### WHAT YOU NEED TO DO
Copy the following data line for line, without changing a single character.

........

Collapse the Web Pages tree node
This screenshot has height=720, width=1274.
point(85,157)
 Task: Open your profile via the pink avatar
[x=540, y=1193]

........

### OUTPUT OF THE TASK
Collapse the Web Pages tree node
This screenshot has height=720, width=1274.
point(85,157)
 Task: Open your profile via the pink avatar
[x=540, y=1193]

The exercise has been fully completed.